April 15, 2018 (Vol. 38, No. 8)
Kevin Mayer Senor Editor Genetic Engineering & Biotechnology News
Genomic, Transcriptomic, and Metabolomic Data Can’t Be Free, But It Can Be “Free Range”
Don’t count your chickens before they hatch. Really? Whoever said that knew nothing of biodata storage. Biodata, after all, is accumulating so quickly that the real risk is that storage needs will be underestimated, not overestimated.
Much of this biodata is derived from genome sequencing, particularly since genome sequencing costs are falling at a pace that draws comparisons to Moore’s Law. And the genome is hardly the only “ome” contributing to the explosion of biodata. Close behind are the transcriptome, the proteome, the metabolome, and so on. Also, vast amounts of image-based biodata are being collected by cell analyzer systems.
But let’s suppose that users of biodata—researchers, drug developers, and clinical scientists—are awakened to the biodata challenge. There is still the matter of how the challenge should be met. The usual response, the addition of raw storage capacity, would suffice only if biodata were content to be cooped up. But it isn’t. If biodata is to have value, it must be processed, analyzed, shared, and reanalyzed. It must move in and out of workflows, and quickly. Otherwise, basic experiments may be repeated needlessly, drug repurposing efforts may stall, and individualized diagnoses and treatment plans may be delayed.
Pools and Workflows
The biodata explosion, then, may be thought of as a workflow challenge. “In an environment that thrives on the collection, analysis, and distribution of data to researchers around the world, it’s essential to have a storage system in place that reliably supports a 24/7 streamlined workflow with extremely high computational power,” insists Ellis Wilson, Ph.D., a software architect at Panasas, a provider of network-attached storage solutions. “To facilitate highly effective collaboration, data accessibility has to be instant and intuitive. Researchers need the ability to tag, catalog, and search the metadata content of files via natural language, and be able to utilize files and content based on metadata fields instead of file names.”
Because biodata may be shared by scientists representing diverse disciplines, workflow characteristics may vary, tempting biodata managers to create discrete, purpose-tuned storage solutions. Dr. Wilson calls them “storage puddles.”
“These discrete storage puddles tend to deliver low capacity and performance utilization when considered in the aggregate, and they increase overall storage maintenance costs,” warns Dr. Wilson. “Moreover, data movement between storage puddles required for different stages in the data science workflow can be especially inefficient from a time and capacity perspective. Instead, use of a centralized parallel file system avoids the pitfalls of over-tuned and segmented storage while delivering high capacity and performance utilization.”
Another challenge in maintaining efficient workflows is the need to move data between different tiers of storage. In general, the data that is used most frequently is stored most accessibly, and most expensively. “Economic concerns will increasingly push infrequently accessed data onto lower cost media tiers,” indicates a white paper from Spectra Logic, a company that builds backup and archive technology. “Just as water seeks its own level, data will seek its proper mix of access time and storage cost.”
Spectra Logic recognizes four tiers: 0: frequently accessed (solid-state technology); 1: online (magnetic disc); 2: nearline (tape); 3: offline (tape). These tiers may apply to both enterprise- and cloud-based solutions.

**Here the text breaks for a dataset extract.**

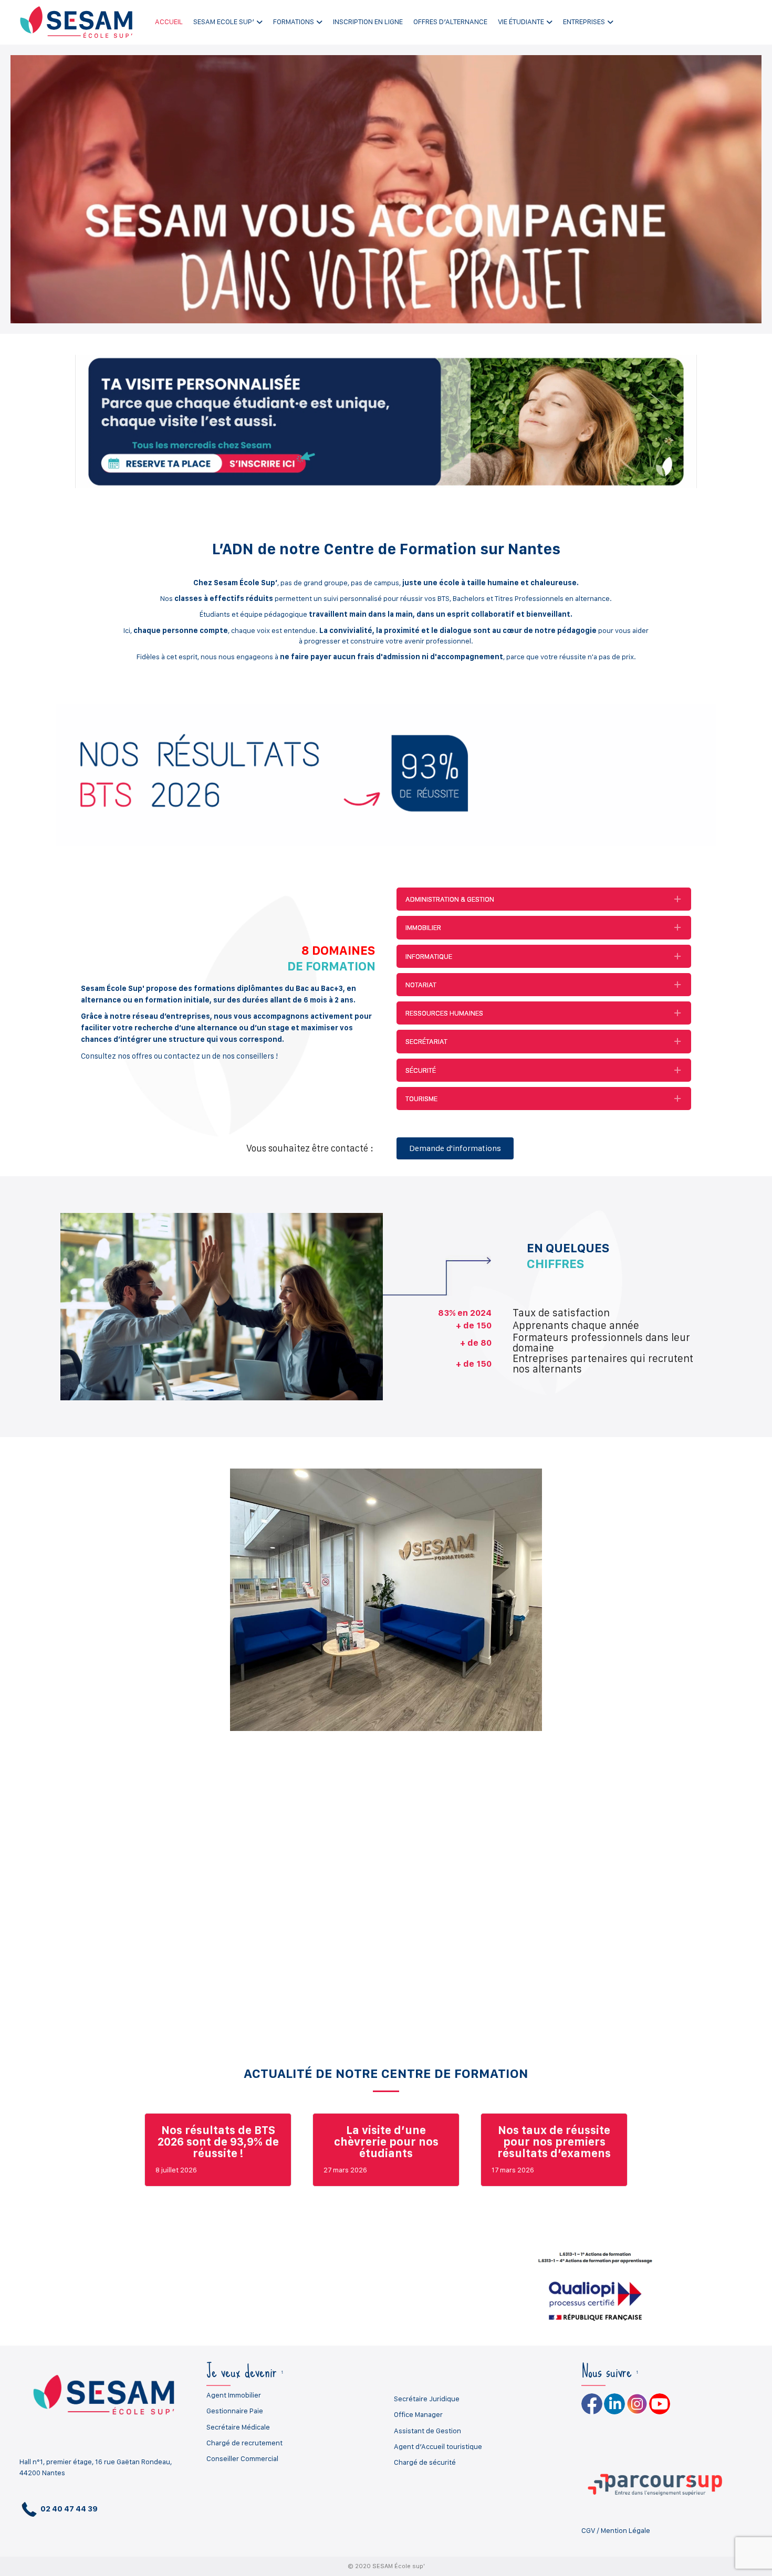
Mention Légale (625, 2530)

“If an organization stores raw data and believes re-compute is always possible, then the storage footprint could be relatively small as all the intermediary files and results can be thrown away,” notes Matt Starr, Spectra Logic’s chief technology officer. “But most biotech and bioinformatics organizations have found re-computing is not always possible, and the requirement to preserve those results is a mandate.
“So, the deployment of a tiered storage structure that enables fast access to data with the ability to move data off primary storage seamlessly to more economical (cost per gigabyte stored) data storage, such as scalable tape libraries, is optimal. This creates an automated archival system that can economically preserve scientific research and files for decades.”
The need to accommodate the ceaseless movement of biodata along workflows and between storage tiers complicates data storage. But it is necessary if biodata is to deliver value. Another complication, beyond the scope of this brief article, is security—the need to protect highly sensitive medical information, for example. Yet another complication is the need to recognize biodata storage’s responsibility to preserve that part of modernity for which the life sciences is responsible.
This last complication, in Mr. Starr’s words, is a matter of data storage genetic diversity. “Data storage genetic diversity requires that organizations store their irreplaceable data on two or more differing types of media in at least two geographical locations,” Mr. Starr maintains. “In this way, the genome of an organization can be preserved forever. The key to data’s survival, like the survival of a species, is diversity. Organizations need to be vigilant to enable data to persist: preserve a copy on tape, not just on disk, a copy far away, a copy online, and a copy offline.”